卵巣ガンの10年生存率は意外に高い

(2015年8月) 卵巣ガンは生存率が低いとされてきましたが、"Journal of Obstetrics and Gynecology" に掲載されたカリフォルニア大学デイビス校の研究で、卵巣ガンの10年生存率が30%超であるという結果になりました。
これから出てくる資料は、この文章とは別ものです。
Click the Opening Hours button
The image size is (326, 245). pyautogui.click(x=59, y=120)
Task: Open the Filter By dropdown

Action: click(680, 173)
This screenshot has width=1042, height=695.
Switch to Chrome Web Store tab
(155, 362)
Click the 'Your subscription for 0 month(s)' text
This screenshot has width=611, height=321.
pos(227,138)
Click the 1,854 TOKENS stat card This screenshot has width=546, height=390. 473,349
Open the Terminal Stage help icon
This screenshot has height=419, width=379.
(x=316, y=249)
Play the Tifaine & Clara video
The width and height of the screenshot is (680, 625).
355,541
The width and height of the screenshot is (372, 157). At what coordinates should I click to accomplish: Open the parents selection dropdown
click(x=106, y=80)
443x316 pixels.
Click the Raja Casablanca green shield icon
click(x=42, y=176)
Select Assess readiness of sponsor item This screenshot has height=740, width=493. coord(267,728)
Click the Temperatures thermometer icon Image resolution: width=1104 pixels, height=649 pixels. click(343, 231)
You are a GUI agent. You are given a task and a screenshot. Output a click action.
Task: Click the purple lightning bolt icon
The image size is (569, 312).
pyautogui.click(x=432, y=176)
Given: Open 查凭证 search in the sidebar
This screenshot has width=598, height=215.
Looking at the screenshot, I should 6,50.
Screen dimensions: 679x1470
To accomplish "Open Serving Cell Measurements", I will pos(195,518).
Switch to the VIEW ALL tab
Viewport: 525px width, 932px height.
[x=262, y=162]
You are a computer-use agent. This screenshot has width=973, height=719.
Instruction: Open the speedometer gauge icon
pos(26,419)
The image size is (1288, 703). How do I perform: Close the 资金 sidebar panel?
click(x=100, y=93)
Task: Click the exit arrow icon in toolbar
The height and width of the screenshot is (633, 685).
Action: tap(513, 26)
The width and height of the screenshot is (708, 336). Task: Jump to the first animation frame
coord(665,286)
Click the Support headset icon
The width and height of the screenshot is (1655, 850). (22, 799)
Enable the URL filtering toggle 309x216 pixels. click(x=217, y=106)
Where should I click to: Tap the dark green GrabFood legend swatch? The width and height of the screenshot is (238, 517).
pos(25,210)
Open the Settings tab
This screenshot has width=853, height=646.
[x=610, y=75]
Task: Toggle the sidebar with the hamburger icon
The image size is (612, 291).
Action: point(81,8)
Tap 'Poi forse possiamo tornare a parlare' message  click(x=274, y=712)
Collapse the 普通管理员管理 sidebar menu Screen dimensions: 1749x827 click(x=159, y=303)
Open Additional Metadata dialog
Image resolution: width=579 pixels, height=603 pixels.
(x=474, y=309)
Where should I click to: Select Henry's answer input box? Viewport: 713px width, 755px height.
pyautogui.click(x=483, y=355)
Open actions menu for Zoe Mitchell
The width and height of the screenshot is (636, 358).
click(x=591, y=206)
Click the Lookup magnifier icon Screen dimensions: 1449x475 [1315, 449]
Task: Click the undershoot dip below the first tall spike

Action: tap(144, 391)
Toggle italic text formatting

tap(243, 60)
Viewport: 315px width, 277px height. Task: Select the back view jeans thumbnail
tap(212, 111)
出典: Long-Term Ovarian Cancer Survival Higher Than Thought

研究者は次のように述べています:
「卵巣ガン患者の大部分が卵巣ガンで死ぬという認識は正しくありません」

卵巣ガンの生存率を調べる研究で10年という長い期間のデータを調べたのは今回のものが初めてです。 これまでの類似研究は5年未満という短い期間のデータしか見ていませんでした。

研究の方法

カリフォルニア在住で 1994~2001年のうちに上皮性卵巣ガンと診断された患者 11,541人のデータを分析しました。 上皮性卵巣ガンは卵巣ガンの中で最も一般的で、卵巣ガン全体の90%を占めています。

結果

データ全体の31%に当たる 3,582人が10年以上を生存していました。 長期生存者の大部分は当初予想された通り、①若い、②診断時に卵巣ガンが初期のステージであった、③悪性度が低いタイプの卵巣ガンであるという条件に合致していましたが、意外なことに10年以上を生存した 3,582人のうち954人が卵巣ガンにより死亡するリスクが高いとみなされていた患者でした。

生存率に影響する要因
卵巣ガン患者にBRCA1とBRCA2という腫瘍を抑制する遺伝子に変異がある場合には化学療法がよく効きます。 その他の生物学的な違いも、進行した卵巣ガン患者の生存率に影響している可能性があります。 受ける治療の効果の差も生存率に影響しているかもしれません。